From the first line to the last, retype the listing without any alteration.

*** Opening of Input for this task ***

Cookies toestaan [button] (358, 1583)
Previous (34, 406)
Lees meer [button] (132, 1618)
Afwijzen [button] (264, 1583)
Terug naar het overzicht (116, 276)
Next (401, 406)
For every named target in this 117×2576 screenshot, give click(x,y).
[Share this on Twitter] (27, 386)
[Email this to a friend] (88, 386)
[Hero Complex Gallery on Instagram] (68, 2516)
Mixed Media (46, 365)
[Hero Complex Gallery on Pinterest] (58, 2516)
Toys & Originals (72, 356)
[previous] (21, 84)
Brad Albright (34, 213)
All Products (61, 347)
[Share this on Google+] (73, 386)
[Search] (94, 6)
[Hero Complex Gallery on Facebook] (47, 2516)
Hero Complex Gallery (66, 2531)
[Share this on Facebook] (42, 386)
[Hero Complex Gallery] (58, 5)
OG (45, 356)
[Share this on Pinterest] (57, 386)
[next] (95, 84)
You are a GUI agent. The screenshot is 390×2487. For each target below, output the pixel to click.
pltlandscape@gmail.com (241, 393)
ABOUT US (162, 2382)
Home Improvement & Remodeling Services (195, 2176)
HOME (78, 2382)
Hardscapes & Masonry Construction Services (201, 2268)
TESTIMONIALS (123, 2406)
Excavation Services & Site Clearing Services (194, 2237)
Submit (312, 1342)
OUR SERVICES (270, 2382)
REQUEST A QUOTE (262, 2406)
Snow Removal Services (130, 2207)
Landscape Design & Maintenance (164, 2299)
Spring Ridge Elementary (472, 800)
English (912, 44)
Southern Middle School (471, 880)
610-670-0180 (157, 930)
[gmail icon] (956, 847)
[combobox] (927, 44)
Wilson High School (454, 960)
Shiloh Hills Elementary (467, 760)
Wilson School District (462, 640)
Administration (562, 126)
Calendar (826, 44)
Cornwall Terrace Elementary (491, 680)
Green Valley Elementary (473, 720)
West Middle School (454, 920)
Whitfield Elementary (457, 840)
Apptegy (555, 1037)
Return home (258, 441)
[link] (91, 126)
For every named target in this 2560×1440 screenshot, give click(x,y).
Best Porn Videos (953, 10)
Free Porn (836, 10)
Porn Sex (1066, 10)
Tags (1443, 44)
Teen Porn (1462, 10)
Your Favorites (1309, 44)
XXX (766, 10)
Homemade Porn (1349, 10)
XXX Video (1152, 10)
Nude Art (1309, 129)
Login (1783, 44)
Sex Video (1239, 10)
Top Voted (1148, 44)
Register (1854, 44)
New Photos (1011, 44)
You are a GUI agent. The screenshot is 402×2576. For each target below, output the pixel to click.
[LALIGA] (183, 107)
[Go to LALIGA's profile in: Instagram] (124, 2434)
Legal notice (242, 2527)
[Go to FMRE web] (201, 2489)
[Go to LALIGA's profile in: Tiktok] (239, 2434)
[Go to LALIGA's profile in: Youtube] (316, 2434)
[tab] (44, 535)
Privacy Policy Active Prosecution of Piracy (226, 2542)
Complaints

*** Close of Input for this task ***

Output:
Cookies toestaan [button] (358, 1583)
Previous (34, 406)
Lees meer [button] (132, 1618)
Afwijzen [button] (264, 1583)
Terug naar het overzicht (116, 276)
Next (401, 406)
For every named target in this 117×2576 screenshot, give click(x,y).
[Share this on Twitter] (27, 386)
[Email this to a friend] (88, 386)
[Hero Complex Gallery on Instagram] (68, 2516)
Mixed Media (46, 365)
[Hero Complex Gallery on Pinterest] (58, 2516)
Toys & Originals (72, 356)
[previous] (21, 84)
Brad Albright (34, 213)
All Products (61, 347)
[Share this on Google+] (73, 386)
[Search] (94, 6)
[Hero Complex Gallery on Facebook] (47, 2516)
Hero Complex Gallery (66, 2531)
[Share this on Facebook] (42, 386)
[Hero Complex Gallery] (58, 5)
OG (45, 356)
[Share this on Pinterest] (57, 386)
[next] (95, 84)
You are a GUI agent. The screenshot is 390×2487. For each target below, output the pixel to click.
pltlandscape@gmail.com (241, 393)
ABOUT US (162, 2382)
Home Improvement & Remodeling Services (195, 2176)
HOME (78, 2382)
Hardscapes & Masonry Construction Services (201, 2268)
TESTIMONIALS (123, 2406)
Excavation Services & Site Clearing Services (194, 2237)
Submit (312, 1342)
OUR SERVICES (270, 2382)
REQUEST A QUOTE (262, 2406)
Snow Removal Services (130, 2207)
Landscape Design & Maintenance (164, 2299)
Spring Ridge Elementary (472, 800)
English (912, 44)
Southern Middle School (471, 880)
610-670-0180 (157, 930)
[gmail icon] (956, 847)
[combobox] (927, 44)
Wilson High School (454, 960)
Shiloh Hills Elementary (467, 760)
Wilson School District (462, 640)
Administration (562, 126)
Calendar (826, 44)
Cornwall Terrace Elementary (491, 680)
Green Valley Elementary (473, 720)
West Middle School (454, 920)
Whitfield Elementary (457, 840)
Apptegy (555, 1037)
Return home (258, 441)
[link] (91, 126)
For every named target in this 2560×1440 screenshot, give click(x,y).
Best Porn Videos (953, 10)
Free Porn (836, 10)
Porn Sex (1066, 10)
Tags (1443, 44)
Teen Porn (1462, 10)
Your Favorites (1309, 44)
XXX (766, 10)
Homemade Porn (1349, 10)
XXX Video (1152, 10)
Nude Art (1309, 129)
Login (1783, 44)
Sex Video (1239, 10)
Top Voted (1148, 44)
Register (1854, 44)
New Photos (1011, 44)
You are a GUI agent. The screenshot is 402×2576. For each target below, output the pixel to click.
[LALIGA] (183, 107)
[Go to LALIGA's profile in: Instagram] (124, 2434)
Legal notice (242, 2527)
[Go to FMRE web] (201, 2489)
[Go to LALIGA's profile in: Tiktok] (239, 2434)
[Go to LALIGA's profile in: Youtube] (316, 2434)
[tab] (44, 535)
Privacy Policy Active Prosecution of Piracy (226, 2542)
Complaints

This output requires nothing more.